Why does it say list rather than List in the function type?
While The function can be executed from the list with no problem, passing flist to another function will fail, (see the working example below) with
mismatch of argument types:
ListType[array(float64, 1d, C)]
vs list(array(float64, 1d, A))<iv=None>
I would be grateful for any pointers on why this happens and how to resolve this. A working code snippet showing this problem is below
import numba
from numba.core import types
from numba.typed import List
from numba import typeof, njit
import numpy as np
# create dummy data
def get_data() -> list:
m = np.linspace(0, 10)
l = np.linspace(0, 10)
d = np.linspace(0, 10)
return List([m, l, d])
# some function
@njit
def foo(l: list) -> None:
print(l[0][0])
print(l[1][0])
print(l[2][0])
# add data to list
dlist = List()
dlist.append(get_data())
# add function to list
flist = numba.typed.List.empty_list(
types.List(types.void)( # return value
types.List(types.float64[:]), # parameter 1
).as_type()
)
flist.append(foo)
# pass data and function list to bar, and execute foo
@njit
def bar(flist,dlist):
flist[0](dlist[0])
print(typeof(flist))
bar(flist,dlist)
The above code is failing because there’s two types of list in Numba and they appear differently in the type system (docs). Consider:
In [1]: from numba import typed, typeof
In [2]: x = typed.List(); x.append(3)
In [3]: y = [3]
In [4]: type(typeof(x))
Out[4]: numba.core.types.containers.ListType
In [5]: type(typeof(y))
Out[5]: numba.core.types.containers.List
the Numba type system type of a typed.List instance is a numba.core.types.containers.ListType whereas the Numba type system type of a python list is a numba.core.types.containers.List.
This matters in the example case above because the typed.List instance flist is being explicitly declared to take reflected lists.
Fixing up the code so the declared types are consistent with the instances present…
import numba
from numba.core import types
from numba.typed import List
from numba import typeof, njit
import numpy as np
# create dummy data
def get_data() -> list:
m = np.linspace(0, 10)
l = np.linspace(0, 10)
d = np.linspace(0, 10)
return List([m, l, d])
# some function
@njit
def foo(l: list) -> None:
print(l[0][0])
print(l[1][0])
print(l[2][0])
# add data to list
dlist = List()
dlist.append(get_data())
# add function to list
flist = numba.typed.List.empty_list(
types.ListType(types.void)( # return value
types.ListType(types.float64[::1]), # parameter 1
).as_type()
)
flist.append(foo)
# pass data and function list to bar, and execute foo
@njit
def bar(flist,dlist):
flist[0](dlist[0])
print(typeof(flist))
bar(flist,dlist)
(also note that it was necessary to make the ListType instance hold C-ordered float64 arrays types.float64[::1] opposed to “any” ordered as obtained via types.float64[:], though this could well be a Numba internal bug in resolving function types).

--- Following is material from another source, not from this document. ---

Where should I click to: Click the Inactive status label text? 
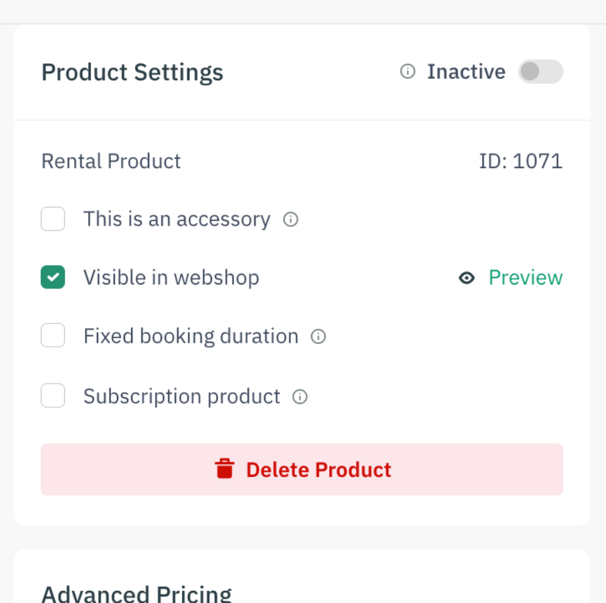click(x=466, y=72)
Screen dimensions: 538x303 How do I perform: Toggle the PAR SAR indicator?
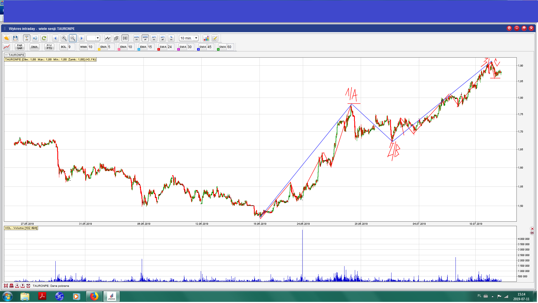20,47
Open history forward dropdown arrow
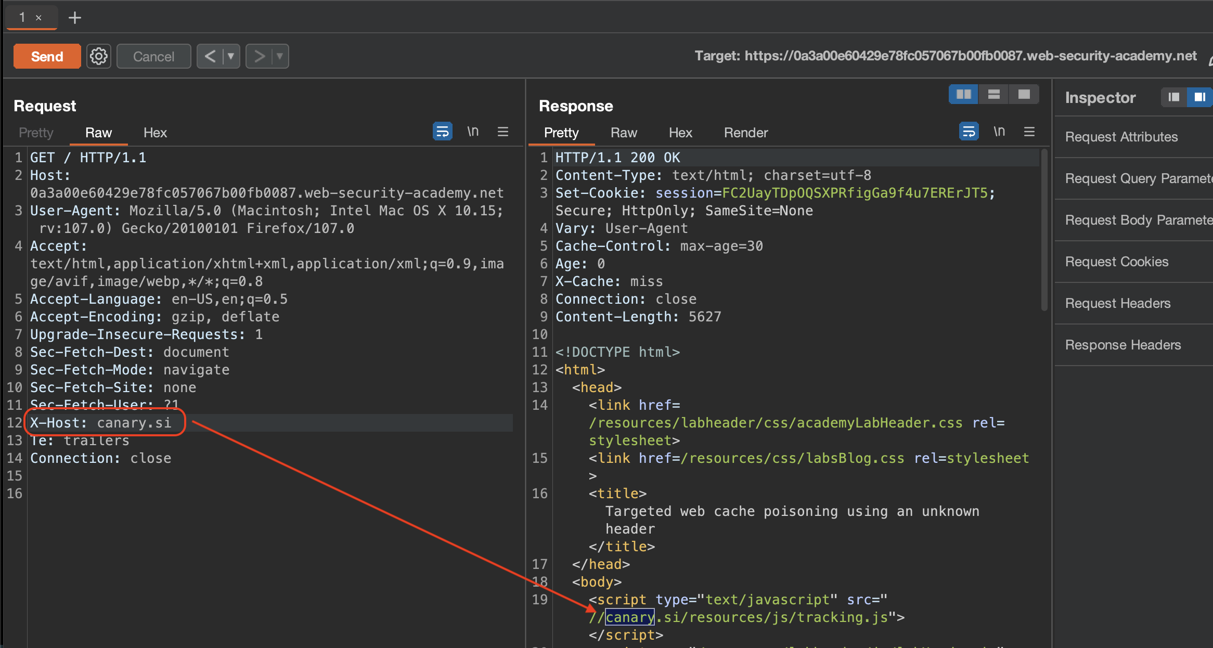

@luk-f-a might have an opinion/knowledge on the issue with the function type spelling? If it’s something strange it should go into an issue on the tracker. It might simply be that the error is not being caught explicitly or gracefully by the compiler.
if you mean having to use types.float64[::1] instead of types.float64[:], I suspect it’s because, unlike regular function calls (where type conversion is attempted), reading first-class functions from a container takes the function type as fixed and it fails unless it matches exactly. I’m not sure but I think that is what happens here: the function type is constraint and not a variable to the solver.